▸ Stored data entries
--

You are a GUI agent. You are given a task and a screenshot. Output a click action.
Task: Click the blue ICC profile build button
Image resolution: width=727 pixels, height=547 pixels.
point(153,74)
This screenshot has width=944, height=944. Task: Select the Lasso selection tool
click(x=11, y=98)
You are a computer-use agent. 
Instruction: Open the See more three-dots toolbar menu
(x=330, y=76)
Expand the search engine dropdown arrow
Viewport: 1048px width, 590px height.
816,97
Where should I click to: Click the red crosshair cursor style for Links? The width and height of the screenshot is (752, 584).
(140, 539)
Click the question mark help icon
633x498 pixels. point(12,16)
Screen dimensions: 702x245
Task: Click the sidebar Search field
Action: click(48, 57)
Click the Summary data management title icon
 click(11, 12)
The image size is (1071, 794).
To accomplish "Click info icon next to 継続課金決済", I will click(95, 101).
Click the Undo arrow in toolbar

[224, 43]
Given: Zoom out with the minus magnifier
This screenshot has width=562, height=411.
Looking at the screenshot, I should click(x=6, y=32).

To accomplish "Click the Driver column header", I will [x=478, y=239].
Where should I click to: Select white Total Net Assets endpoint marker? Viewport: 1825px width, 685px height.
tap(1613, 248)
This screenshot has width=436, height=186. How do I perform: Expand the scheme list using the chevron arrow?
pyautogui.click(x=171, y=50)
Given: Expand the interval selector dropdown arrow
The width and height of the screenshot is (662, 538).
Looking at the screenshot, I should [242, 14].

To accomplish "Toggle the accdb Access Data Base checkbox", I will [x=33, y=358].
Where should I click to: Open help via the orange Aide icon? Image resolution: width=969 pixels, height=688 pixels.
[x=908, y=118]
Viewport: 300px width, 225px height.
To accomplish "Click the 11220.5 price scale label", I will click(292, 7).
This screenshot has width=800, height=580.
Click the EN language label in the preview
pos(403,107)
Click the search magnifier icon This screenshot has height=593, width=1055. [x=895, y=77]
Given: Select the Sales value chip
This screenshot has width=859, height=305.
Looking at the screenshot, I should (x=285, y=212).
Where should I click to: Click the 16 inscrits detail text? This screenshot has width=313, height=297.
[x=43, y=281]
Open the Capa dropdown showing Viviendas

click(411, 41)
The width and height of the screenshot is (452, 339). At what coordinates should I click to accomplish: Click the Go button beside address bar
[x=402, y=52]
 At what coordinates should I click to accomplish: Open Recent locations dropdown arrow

--

▸ EXERCISE BRIEF
Every record must appear in the answer exactly as it appears above.

▸ REPLY
You are a GUI agent. You are given a task and a screenshot. Output a click action.
Task: Click the blue ICC profile build button
Image resolution: width=727 pixels, height=547 pixels.
point(153,74)
This screenshot has width=944, height=944. Task: Select the Lasso selection tool
click(x=11, y=98)
You are a computer-use agent. 
Instruction: Open the See more three-dots toolbar menu
(x=330, y=76)
Expand the search engine dropdown arrow
Viewport: 1048px width, 590px height.
816,97
Where should I click to: Click the red crosshair cursor style for Links? The width and height of the screenshot is (752, 584).
(140, 539)
Click the question mark help icon
633x498 pixels. point(12,16)
Screen dimensions: 702x245
Task: Click the sidebar Search field
Action: click(48, 57)
Click the Summary data management title icon
 click(11, 12)
The image size is (1071, 794).
To accomplish "Click info icon next to 継続課金決済", I will click(95, 101).
Click the Undo arrow in toolbar

[224, 43]
Given: Zoom out with the minus magnifier
This screenshot has width=562, height=411.
Looking at the screenshot, I should click(x=6, y=32).

To accomplish "Click the Driver column header", I will [x=478, y=239].
Where should I click to: Select white Total Net Assets endpoint marker? Viewport: 1825px width, 685px height.
tap(1613, 248)
This screenshot has width=436, height=186. How do I perform: Expand the scheme list using the chevron arrow?
pyautogui.click(x=171, y=50)
Given: Expand the interval selector dropdown arrow
The width and height of the screenshot is (662, 538).
Looking at the screenshot, I should [242, 14].

To accomplish "Toggle the accdb Access Data Base checkbox", I will [x=33, y=358].
Where should I click to: Open help via the orange Aide icon? Image resolution: width=969 pixels, height=688 pixels.
[x=908, y=118]
Viewport: 300px width, 225px height.
To accomplish "Click the 11220.5 price scale label", I will click(292, 7).
This screenshot has width=800, height=580.
Click the EN language label in the preview
pos(403,107)
Click the search magnifier icon This screenshot has height=593, width=1055. [x=895, y=77]
Given: Select the Sales value chip
This screenshot has width=859, height=305.
Looking at the screenshot, I should (x=285, y=212).
Where should I click to: Click the 16 inscrits detail text? This screenshot has width=313, height=297.
[x=43, y=281]
Open the Capa dropdown showing Viviendas

click(411, 41)
The width and height of the screenshot is (452, 339). At what coordinates should I click to accomplish: Click the Go button beside address bar
[x=402, y=52]
 At what coordinates should I click to accomplish: Open Recent locations dropdown arrow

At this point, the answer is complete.